Changing Employment and Wage Systems

(1) Daiei Introduces its Unified Personnel System for Both Full-time
and Part-time Employees

The major supermarket chain Daiei has decided to remove the differences
in the way it manages its full-time and part-time employees, and began
implementing a new integrated system in May.

The new system affects all 11,000 full-time and 55,000 part-time
Daiei employees. Under the new system, Daiei employees will be bound
to one of three types of employment contracts based on their work hours
and their acceptance of workplace transfers. The three contracts are
as follows:

* Type A, offered to employees who can work full-time and who would
agree to being transferred;
* Type B, offered to employees who can work full-time but who would
refuse to be transferred; and
* Type C, offered to employees who work part-time and who would refuse
to be transferred.

Under the new system, even workers who were originally hired as
part-time employees under a Type C contract can switch to a Type B
contract and be promoted as high as store section chief. And if they
agree to be transferred, they can be switched to a Type A contract
(which is the same as what "full-time employees" signed before the
new system was introduced) and become eligible to be promoted to store
manager or even company executive, thus greatly opening up the freedom
of employee work choices and introducing greater promotional opportunities,
even to part-time employees.

Employees will be hired by Daiei through ordinary job recruitment
programs as well as through recommendations. In addition to the above
three contracts, Daiei has set aside a separate system of one-year
employment contracts offered to professionals, sales experts, and
management experts who will be paid on a fixed annual salary basis.


(2) Celestica to Introduce a Merit-Based Wage System in Japan

Celestica Inc. of Canada, (consignment service company in the
manufacture of electronic machine) which recently acquired an NEC
factory together with its employees, will introduce a merit-based
personnel and wage system at its two Japanese factories in fiscal 2003.

In Japan, even companies that have merit-based systems for their
white-collar employees do not apply them to the blue-collar workers
working at their factories.
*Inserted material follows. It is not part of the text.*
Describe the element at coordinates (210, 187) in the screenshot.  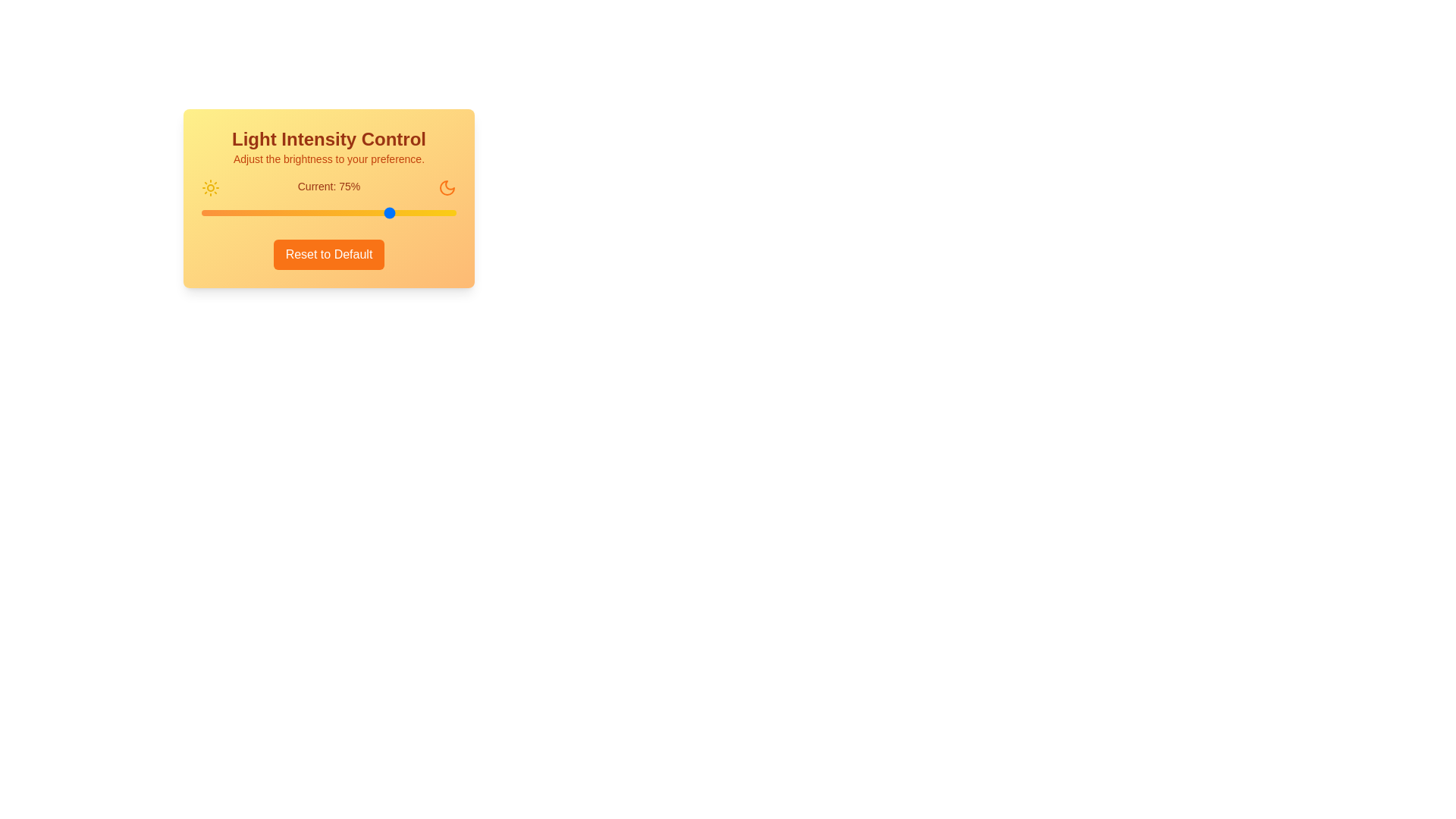
I see `the sun icon to provide visual feedback` at that location.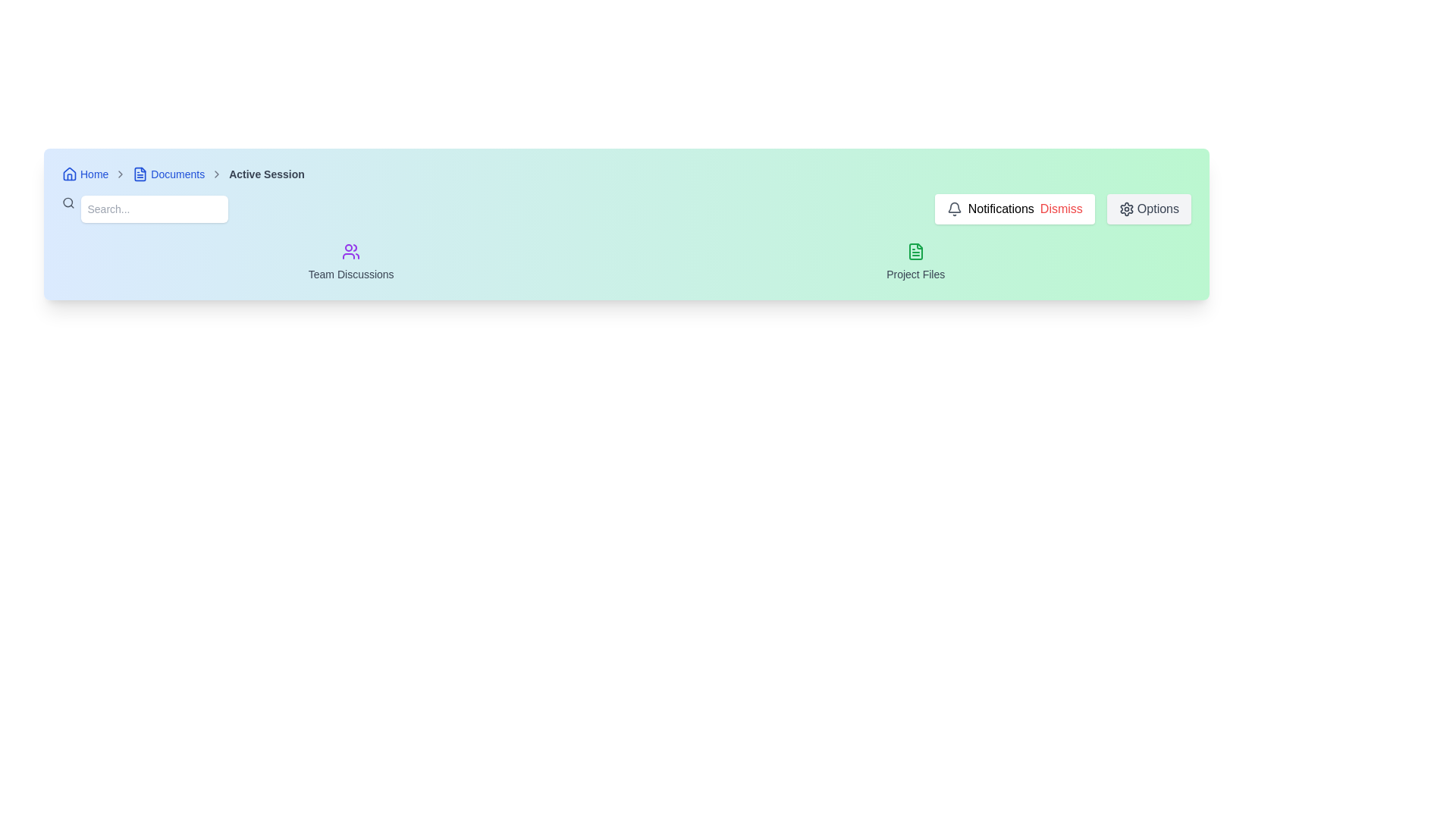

Celestica seeks to change this. The new
personnel and wage system will affect all 900 employees at its
factories, including skilled workers at its production lines.

Celestica is currently in the process of reviewing the system it
uses in its head office in Canada and is finalizing the details of
the new system. In principle, employee performance will be assessed
by their superiors, and this assessment, together with the company's
overall performance, will be used to determine an employee's wage.
Celestica hopes to introduce a system whereby wages will be paid above
a certain minimum according to employee performance.
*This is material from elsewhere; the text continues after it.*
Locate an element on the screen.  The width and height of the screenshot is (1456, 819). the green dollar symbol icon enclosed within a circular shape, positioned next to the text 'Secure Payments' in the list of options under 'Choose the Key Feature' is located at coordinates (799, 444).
It is generally thought to be difficult to assess individual
contribution to production line work because of the strong element
of teamwork involved in such work. Celestica has adopted a "cellular"
work model in which individuals assemble a product from the parts
upwards instead of using assembly lines, making it possible, they
believe, to identify the different skill levels of its employees and
make meaningful assessments of individual performance.